Text and item location entries:

■ ■ ■ ■ ■

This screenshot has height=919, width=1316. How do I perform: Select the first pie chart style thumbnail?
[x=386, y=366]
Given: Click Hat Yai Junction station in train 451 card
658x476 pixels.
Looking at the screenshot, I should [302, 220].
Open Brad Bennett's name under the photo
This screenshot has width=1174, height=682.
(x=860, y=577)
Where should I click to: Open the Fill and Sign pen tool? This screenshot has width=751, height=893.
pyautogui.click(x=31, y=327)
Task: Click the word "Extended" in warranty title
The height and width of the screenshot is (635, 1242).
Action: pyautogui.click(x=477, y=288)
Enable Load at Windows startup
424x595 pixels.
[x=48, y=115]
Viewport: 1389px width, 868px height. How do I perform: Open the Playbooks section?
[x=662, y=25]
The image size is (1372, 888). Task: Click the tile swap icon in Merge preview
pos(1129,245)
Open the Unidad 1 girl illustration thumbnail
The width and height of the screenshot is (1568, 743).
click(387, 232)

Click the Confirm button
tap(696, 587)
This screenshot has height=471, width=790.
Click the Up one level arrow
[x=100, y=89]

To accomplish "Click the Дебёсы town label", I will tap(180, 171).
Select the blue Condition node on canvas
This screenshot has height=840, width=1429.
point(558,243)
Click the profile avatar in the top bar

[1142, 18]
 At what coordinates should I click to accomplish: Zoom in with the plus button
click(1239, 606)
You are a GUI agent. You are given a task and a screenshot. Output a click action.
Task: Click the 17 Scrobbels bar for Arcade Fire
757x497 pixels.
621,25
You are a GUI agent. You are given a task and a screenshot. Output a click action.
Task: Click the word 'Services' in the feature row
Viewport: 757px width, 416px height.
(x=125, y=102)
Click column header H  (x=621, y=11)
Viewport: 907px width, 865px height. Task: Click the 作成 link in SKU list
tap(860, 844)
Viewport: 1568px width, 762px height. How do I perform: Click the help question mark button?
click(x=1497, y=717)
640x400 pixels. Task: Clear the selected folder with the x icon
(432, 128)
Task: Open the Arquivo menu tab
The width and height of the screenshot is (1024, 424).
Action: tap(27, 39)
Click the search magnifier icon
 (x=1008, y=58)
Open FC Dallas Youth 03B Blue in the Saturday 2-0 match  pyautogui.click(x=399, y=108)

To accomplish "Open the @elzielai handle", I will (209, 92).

■ ■ ■ ■ ■

Exercise:
Duplicate the lines above from the line with "Viewport: 907px width, 865px" to the line with "(x=1008, y=58)", including both of those lines.

Written solution:
Viewport: 907px width, 865px height. Task: Click the 作成 link in SKU list
tap(860, 844)
Viewport: 1568px width, 762px height. How do I perform: Click the help question mark button?
click(x=1497, y=717)
640x400 pixels. Task: Clear the selected folder with the x icon
(432, 128)
Task: Open the Arquivo menu tab
The width and height of the screenshot is (1024, 424).
Action: tap(27, 39)
Click the search magnifier icon
 (x=1008, y=58)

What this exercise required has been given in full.